Commissioners will likely stave off a final decision on the tax rate until after the second primary on June 7. A referendum question during that election will ask voters to approve an additional quarter-cent sales tax. The proceeds from the tax, if approved, would go to fund capital construction at Southwestern Community College and Jackson County Schools, commissioners have said.
“There is uncertainty yet as to what is going to happen,” McMahan said. “I think it would be wise on our part to wait until June 7 to make that final decision.”

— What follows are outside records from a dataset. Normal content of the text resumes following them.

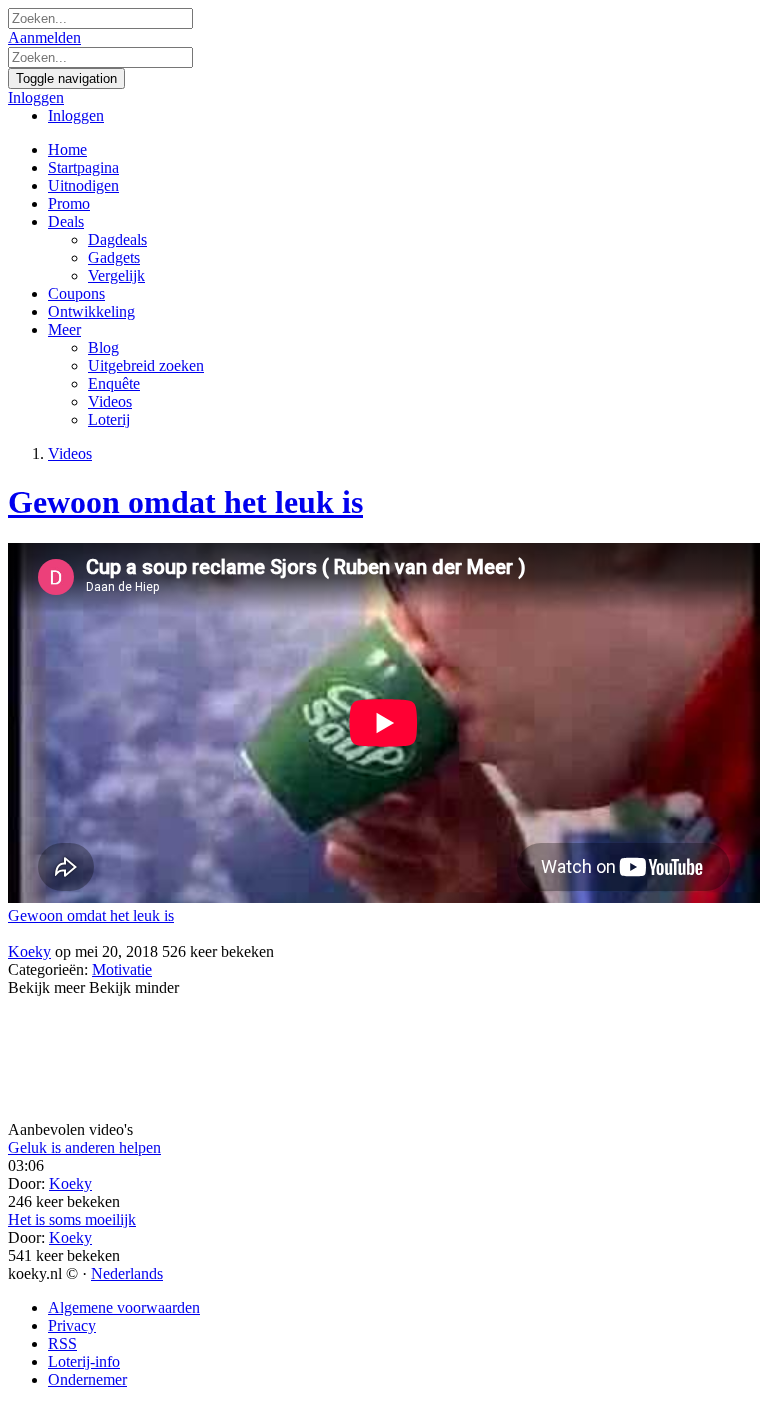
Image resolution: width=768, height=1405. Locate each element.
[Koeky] (384, 934)
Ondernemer (87, 1379)
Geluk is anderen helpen (84, 1147)
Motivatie (122, 969)
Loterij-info (84, 1361)
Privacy (72, 1325)
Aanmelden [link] (44, 37)
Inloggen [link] (36, 97)
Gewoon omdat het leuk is (185, 502)
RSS (62, 1343)
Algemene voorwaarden (124, 1307)
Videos (70, 453)
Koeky (29, 951)
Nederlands (127, 1273)
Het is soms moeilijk (72, 1219)
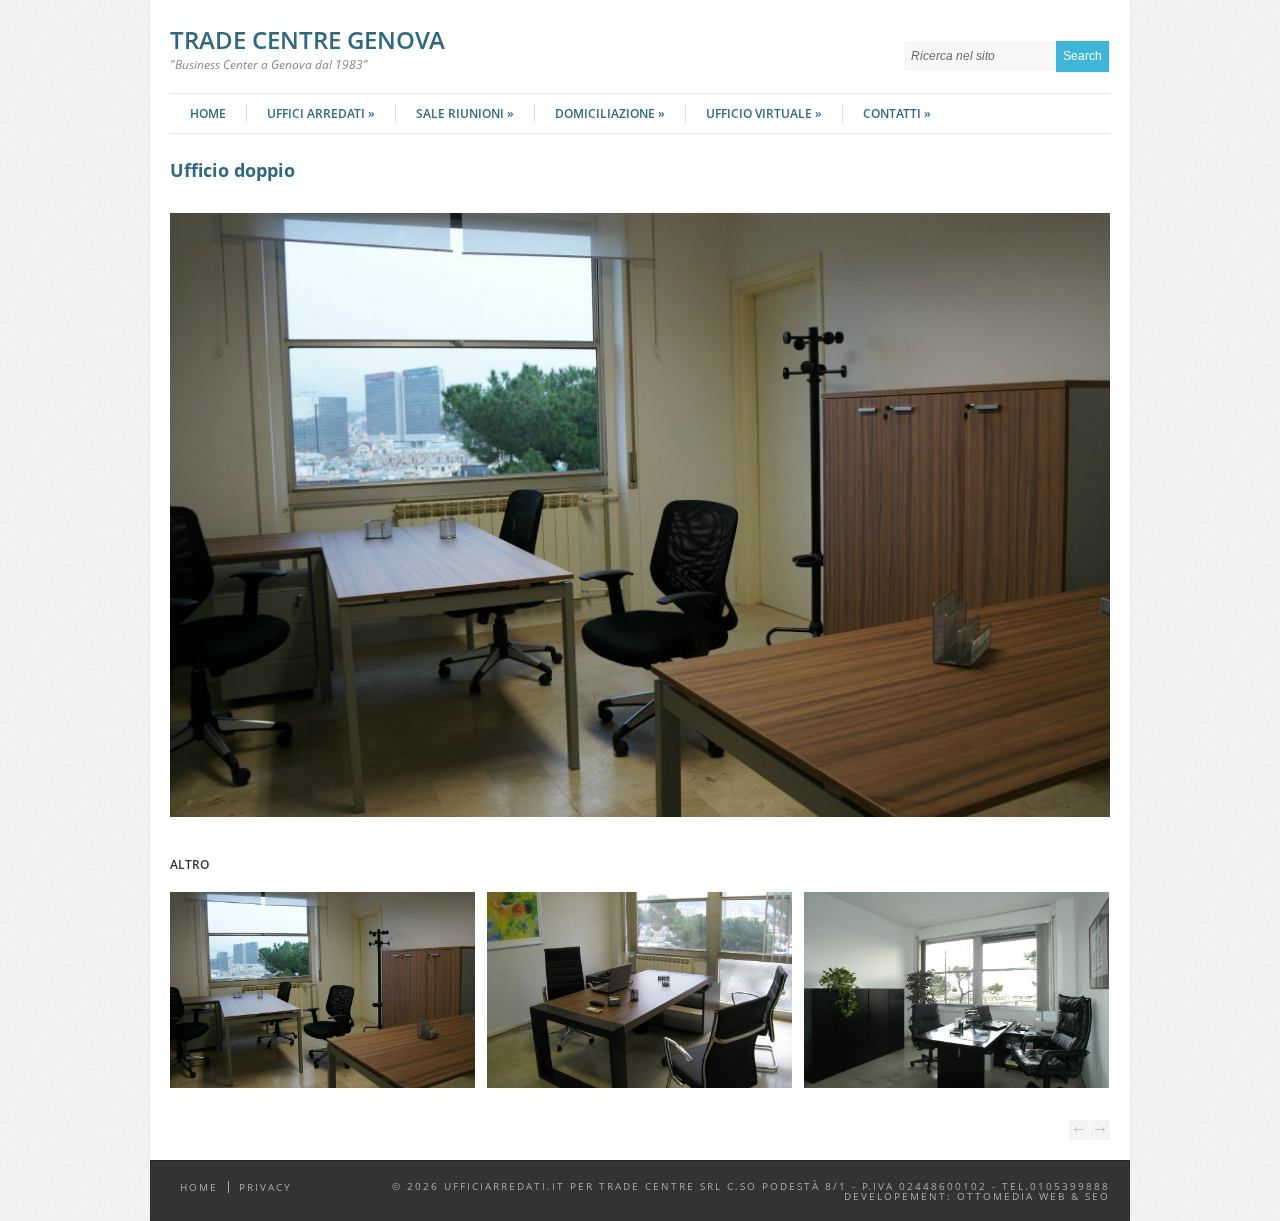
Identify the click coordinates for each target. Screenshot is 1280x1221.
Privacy (265, 1187)
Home (208, 113)
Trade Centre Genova (307, 39)
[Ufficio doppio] (640, 812)
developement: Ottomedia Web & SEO (977, 1196)
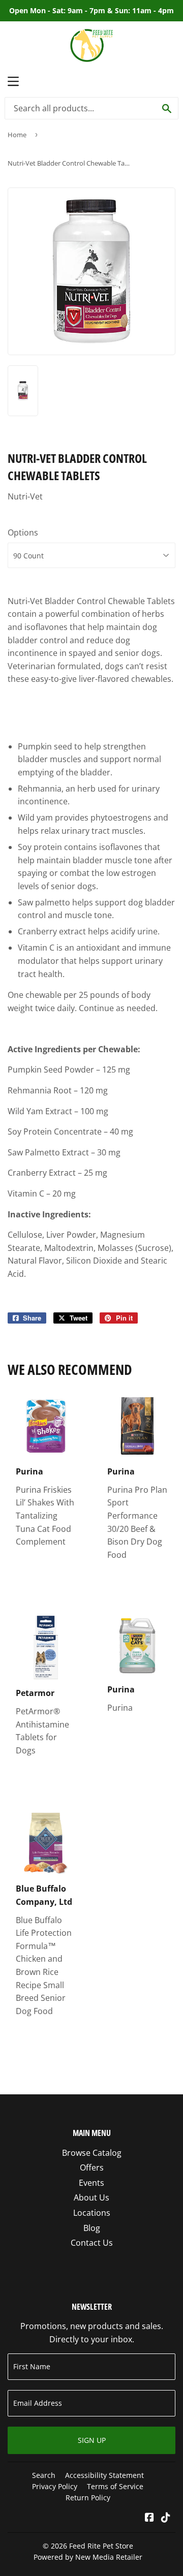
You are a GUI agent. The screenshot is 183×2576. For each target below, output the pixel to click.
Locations (91, 2212)
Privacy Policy (54, 2486)
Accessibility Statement (104, 2475)
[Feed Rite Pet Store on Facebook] (149, 2518)
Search (43, 2475)
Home (17, 134)
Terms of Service (115, 2486)
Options (23, 532)
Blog (91, 2228)
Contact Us (92, 2242)
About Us (91, 2197)
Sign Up (92, 2440)
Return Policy (88, 2497)
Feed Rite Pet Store (101, 2546)
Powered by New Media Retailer (88, 2557)
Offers (92, 2167)
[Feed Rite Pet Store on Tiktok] (165, 2518)
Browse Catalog (91, 2152)
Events (91, 2182)
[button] (91, 720)
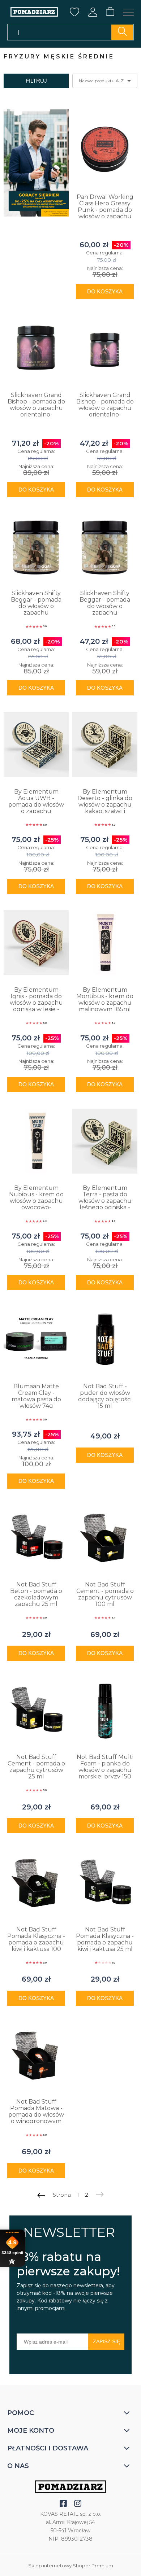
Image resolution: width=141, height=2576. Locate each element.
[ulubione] (74, 14)
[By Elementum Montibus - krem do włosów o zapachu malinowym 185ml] (104, 942)
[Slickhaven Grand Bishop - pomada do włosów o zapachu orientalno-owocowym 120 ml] (36, 347)
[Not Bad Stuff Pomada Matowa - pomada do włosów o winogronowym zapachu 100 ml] (36, 2054)
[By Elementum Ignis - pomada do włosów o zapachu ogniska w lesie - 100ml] (36, 942)
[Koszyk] (110, 12)
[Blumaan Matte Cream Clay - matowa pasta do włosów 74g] (36, 1339)
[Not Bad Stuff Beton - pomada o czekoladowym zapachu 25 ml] (36, 1537)
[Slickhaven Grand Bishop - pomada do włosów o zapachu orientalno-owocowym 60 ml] (104, 347)
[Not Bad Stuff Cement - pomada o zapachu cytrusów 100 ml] (104, 1537)
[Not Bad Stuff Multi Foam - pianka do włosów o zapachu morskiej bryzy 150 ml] (104, 1709)
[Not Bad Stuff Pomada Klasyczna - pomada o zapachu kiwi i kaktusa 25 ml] (104, 1882)
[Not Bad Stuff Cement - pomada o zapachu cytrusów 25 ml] (36, 1709)
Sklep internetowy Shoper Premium (70, 2565)
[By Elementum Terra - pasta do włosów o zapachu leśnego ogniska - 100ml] (104, 1141)
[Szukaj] (122, 32)
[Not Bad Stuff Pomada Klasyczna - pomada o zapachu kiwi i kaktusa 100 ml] (36, 1882)
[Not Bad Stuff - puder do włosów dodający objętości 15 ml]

Jackson isn’t unique in the situation it’s found itself in regarding property values. Last year, Macon County went through the same thing, facing a tax increase after a revaluation left it with a reduced overall value. At the time, Macon and Jackson both had 28-cent tax rates, the lowest in the state, but Macon bumped its rate to 34.9 cents per $100 of value — a rate that made its budget revenue-neutral, nothing more and nothing less. At a revenue-neutral rate, the average homeowner — though exact impact varies greatly between individual properties — pays the same amount in property taxes even though the rate is higher.
At 37 cents, Jackson’s taxes would still be on the low end, ranking sixth lowest out of 100 counties in North Carolina but slightly higher than those in Macon, Swain and Clay counties.
Tax rates around the region
Graham: 58.5 cents per $100 of value
Haywood: 56.61 cents
Cherokee: 52 cents
Clay: 36 cents
Swain: 36 cents
Macon: 34.9 cents
Jackson: 28 cents (but proposed to rise to 0.37)
Figures based on 2015-16 budgets as reported at www.dor.state.nc.us.